(Records excerpted from a collection)
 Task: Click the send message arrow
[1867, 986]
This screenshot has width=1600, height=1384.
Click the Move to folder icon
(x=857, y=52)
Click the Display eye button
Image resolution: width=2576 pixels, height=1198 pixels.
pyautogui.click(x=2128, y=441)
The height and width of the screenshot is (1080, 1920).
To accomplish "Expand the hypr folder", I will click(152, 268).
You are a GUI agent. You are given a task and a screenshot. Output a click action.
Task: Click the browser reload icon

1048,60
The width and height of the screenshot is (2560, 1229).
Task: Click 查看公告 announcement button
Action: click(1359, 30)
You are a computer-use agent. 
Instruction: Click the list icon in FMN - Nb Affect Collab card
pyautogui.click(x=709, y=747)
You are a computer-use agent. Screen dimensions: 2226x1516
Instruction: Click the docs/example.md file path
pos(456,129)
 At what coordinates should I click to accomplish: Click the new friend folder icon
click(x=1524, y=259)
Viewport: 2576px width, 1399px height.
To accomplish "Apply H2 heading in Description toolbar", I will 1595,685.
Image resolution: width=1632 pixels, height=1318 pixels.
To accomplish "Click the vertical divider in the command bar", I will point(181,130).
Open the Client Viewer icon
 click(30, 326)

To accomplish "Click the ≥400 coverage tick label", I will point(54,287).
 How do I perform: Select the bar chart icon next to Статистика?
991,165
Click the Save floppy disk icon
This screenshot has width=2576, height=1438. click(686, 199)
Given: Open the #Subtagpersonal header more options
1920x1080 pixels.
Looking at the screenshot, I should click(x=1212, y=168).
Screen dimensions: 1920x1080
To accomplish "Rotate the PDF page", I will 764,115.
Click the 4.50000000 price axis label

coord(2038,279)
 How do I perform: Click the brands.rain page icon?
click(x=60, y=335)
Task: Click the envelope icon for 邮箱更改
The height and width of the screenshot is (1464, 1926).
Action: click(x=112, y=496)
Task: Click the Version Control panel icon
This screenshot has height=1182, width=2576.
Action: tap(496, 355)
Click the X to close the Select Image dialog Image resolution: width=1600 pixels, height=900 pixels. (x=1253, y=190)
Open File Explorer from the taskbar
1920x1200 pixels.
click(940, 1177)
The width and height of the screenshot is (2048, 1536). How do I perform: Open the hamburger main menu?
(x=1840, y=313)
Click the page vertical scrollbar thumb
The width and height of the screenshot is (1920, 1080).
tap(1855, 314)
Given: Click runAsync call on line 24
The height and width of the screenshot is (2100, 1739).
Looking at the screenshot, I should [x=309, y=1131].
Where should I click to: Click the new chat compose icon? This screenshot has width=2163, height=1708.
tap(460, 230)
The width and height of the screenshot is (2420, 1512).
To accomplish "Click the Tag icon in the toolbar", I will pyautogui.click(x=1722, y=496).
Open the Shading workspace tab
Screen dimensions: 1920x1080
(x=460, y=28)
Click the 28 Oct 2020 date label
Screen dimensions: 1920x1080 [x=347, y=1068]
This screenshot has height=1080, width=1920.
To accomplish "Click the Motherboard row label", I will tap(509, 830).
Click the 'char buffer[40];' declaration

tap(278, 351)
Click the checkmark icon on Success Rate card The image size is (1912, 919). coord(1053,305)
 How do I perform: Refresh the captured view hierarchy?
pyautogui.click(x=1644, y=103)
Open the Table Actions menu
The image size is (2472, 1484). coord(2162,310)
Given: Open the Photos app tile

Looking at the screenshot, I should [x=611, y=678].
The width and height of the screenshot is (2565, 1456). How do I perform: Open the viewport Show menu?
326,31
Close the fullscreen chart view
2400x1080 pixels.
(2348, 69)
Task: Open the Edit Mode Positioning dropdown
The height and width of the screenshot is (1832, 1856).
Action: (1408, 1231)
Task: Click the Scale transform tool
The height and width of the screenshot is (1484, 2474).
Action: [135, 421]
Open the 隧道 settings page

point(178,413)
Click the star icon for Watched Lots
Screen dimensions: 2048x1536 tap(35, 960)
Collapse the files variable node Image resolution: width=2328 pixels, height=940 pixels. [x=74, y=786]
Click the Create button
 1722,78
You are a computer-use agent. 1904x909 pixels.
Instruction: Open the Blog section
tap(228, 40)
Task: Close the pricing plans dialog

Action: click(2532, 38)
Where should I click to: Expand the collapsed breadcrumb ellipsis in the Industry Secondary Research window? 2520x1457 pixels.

- WHAT TO WORK ON -
Output the first line of the entries above and every line after it, exactly as written, ending with the line that contains "You are a GUI".

- SOLUTION TO THIS EXERCISE -
 Task: Click the send message arrow
[1867, 986]
This screenshot has width=1600, height=1384.
Click the Move to folder icon
(x=857, y=52)
Click the Display eye button
Image resolution: width=2576 pixels, height=1198 pixels.
pyautogui.click(x=2128, y=441)
The height and width of the screenshot is (1080, 1920).
To accomplish "Expand the hypr folder", I will click(152, 268).
You are a GUI agent. You are given a task and a screenshot. Output a click action.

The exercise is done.